■ COMPLETE THE FOLLOWING ■
• 1. Copy everything in the commentary on the United Nations from "Most folk are" down to "as a cancer.".
• 2. According to the commentary on the United Nations, why was Linda Shenwick fired? Answer in one to three sentences.
• 3. Pick up the commentary on the United Nations after its last sentence and keep writing.

UN benign as cancer
July 28, 2003
It was surely the United Nations he had in mind when George Orwell wrote, "Big Brother is watching you." As the UN revs up the propaganda machine for United Nations Day on October 24, Canadafreepress.com has come up with a slogan: "The UN is not a warm fuzzy blanket, its a political agenda in action."
"United Nations Secretary General Koffi Annan wants to establish a Socialist one-world government," says usasurvival.org. "Many people dont believe this to be true. They see the UN as a benign organization working for world peace and international harmony, but nothing could be further from the truth."
The organizations third report, The United Nations Today, included an exclusive interview with Linda Shenwick, an American UN employee fired by former Secretary of State Madeline Albright for telling Congress about UN corruption. It was so controversial but well-documented that Ted Turners UN Wire was forced to report on it. A significant majority in the House of Representatives voted to support whistleblower protection for Linda Shenwick.
Most folk are too busy leading their lives to pay much attention to the worlds largest bureaucracy with a beehive housed in a green-glass global headquarters in mid-town Manhattan. While we lead our "quiet lives of desperation," the UN has inexorably churned out a message, reinforcing a self-image of "benign." Unfortunately, the UN is as benign as a cancer.
As writer James Hume so poignantly asked, "When did the UN become the supreme moral authority of the world?"

■ EXCERPTED DATA ■
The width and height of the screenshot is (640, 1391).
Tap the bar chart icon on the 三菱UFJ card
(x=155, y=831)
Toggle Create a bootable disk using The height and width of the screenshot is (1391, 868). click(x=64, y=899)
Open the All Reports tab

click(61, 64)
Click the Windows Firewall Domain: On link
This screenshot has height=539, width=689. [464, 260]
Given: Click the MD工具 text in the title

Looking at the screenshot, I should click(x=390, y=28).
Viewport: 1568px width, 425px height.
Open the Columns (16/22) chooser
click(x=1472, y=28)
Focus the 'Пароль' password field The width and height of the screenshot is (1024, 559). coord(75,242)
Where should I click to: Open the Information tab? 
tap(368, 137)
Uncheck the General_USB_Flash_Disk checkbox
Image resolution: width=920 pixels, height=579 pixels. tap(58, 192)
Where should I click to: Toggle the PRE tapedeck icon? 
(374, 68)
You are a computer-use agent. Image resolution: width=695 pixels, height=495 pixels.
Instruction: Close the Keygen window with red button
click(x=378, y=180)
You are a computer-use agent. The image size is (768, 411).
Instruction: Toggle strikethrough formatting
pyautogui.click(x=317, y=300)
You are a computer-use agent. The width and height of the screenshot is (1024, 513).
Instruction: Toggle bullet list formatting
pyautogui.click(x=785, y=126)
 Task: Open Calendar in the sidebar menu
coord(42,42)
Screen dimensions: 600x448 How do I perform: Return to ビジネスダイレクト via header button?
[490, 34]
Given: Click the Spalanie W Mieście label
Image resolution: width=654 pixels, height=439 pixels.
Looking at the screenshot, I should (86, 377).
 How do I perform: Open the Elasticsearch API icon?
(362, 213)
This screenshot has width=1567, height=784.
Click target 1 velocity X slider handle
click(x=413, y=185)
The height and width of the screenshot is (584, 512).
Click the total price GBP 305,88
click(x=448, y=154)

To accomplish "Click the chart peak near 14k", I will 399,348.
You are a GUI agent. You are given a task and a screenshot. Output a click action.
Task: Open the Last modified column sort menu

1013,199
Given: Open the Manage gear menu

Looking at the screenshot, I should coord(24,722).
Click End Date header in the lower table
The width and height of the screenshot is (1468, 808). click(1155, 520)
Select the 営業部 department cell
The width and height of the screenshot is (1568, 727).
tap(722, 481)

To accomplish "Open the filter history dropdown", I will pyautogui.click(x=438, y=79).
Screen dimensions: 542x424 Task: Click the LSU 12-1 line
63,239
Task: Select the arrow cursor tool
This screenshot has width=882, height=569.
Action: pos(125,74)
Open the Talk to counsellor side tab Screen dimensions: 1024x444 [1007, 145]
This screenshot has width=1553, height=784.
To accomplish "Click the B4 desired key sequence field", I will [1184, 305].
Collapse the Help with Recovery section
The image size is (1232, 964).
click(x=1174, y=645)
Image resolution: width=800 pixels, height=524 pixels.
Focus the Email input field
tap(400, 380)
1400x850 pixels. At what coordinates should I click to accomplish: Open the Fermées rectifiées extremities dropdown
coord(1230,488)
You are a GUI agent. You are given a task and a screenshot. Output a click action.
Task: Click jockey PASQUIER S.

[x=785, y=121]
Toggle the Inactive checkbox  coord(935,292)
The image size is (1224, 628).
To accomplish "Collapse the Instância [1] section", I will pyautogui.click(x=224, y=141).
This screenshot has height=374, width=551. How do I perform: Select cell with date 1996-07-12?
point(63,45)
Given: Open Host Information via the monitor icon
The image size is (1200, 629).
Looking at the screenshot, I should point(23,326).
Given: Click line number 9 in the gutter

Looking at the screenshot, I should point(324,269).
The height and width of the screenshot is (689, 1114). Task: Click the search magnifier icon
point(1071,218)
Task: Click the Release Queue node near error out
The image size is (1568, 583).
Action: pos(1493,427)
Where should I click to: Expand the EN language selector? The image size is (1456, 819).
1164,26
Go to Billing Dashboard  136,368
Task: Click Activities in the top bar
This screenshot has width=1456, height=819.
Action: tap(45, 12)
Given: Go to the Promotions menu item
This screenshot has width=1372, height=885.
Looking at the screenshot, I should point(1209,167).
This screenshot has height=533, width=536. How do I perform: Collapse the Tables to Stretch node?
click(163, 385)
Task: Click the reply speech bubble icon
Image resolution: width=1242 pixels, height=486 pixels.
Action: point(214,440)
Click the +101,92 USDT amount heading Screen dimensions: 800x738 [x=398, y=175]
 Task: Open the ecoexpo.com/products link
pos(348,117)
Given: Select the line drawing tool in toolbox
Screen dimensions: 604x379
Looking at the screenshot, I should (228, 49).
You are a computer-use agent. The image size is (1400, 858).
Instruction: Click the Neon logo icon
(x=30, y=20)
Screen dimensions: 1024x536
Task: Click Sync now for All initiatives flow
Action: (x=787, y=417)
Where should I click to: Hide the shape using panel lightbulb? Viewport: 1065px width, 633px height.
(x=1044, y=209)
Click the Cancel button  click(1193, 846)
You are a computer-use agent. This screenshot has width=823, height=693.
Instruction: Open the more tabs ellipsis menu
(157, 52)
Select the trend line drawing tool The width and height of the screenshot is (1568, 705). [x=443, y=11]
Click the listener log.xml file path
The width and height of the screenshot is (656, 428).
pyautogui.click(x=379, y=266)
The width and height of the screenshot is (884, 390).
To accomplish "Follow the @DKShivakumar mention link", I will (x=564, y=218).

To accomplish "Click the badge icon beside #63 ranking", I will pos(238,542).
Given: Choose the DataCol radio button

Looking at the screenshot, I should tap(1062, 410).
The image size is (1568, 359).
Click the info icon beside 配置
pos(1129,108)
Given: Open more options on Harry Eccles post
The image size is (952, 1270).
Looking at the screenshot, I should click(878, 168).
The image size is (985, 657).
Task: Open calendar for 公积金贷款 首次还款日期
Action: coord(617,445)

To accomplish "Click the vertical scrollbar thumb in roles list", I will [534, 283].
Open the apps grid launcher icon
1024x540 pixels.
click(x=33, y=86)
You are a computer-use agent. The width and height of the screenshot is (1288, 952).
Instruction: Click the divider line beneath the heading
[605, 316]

■ ANSWERS ■
• 1.
Most folk are too busy leading their lives to pay much attention to the worlds largest bureaucracy with a beehive housed in a green-glass global headquarters in mid-town Manhattan. While we lead our "quiet lives of desperation," the UN has inexorably churned out a message, reinforcing a self-image of "benign." Unfortunately, the UN is as benign as a cancer.

• 2. Linda Shenwick, an American UN employee, was fired by former Secretary of State Madeline Albright for telling Congress about UN corruption.

• 3.
Over time, with lots of money, Mr. Hume.
Here are some facts never seen in the myriad of UN press releases. Before King Kofi, all eight secretary-generals of the UN have either been dedicated socialists or communists.
Indeed, the UNs first secretary general was Alger Hiss, orchestrator of the San Francisco conference, who was later convicted as a Soviet agent.
History shows us that it was January 1, 1942, when representatives of 26 Allied nations fighting against the Axis Powers met in Washington, D.C. to pledge their support for the Atlantic Charter by signing the Declaration by United Nations. This document contained the first official use of the term "United Nations," which was suggested by President Roosevelt.
Untold legions of press releases and communiqués later, the United Nations is a household word.
In more modern chapters, following the departure of the disgraced Hiss, came new visions from tricky Annan, who now has less than courageous Canadian politicians earmarked for special UN roles.
Canadian Prime-Minister-in-Waiting Paul Martin joins Peruvian activist Hernando de Soto on a UN commission struck to help private-sector economies of developing countries.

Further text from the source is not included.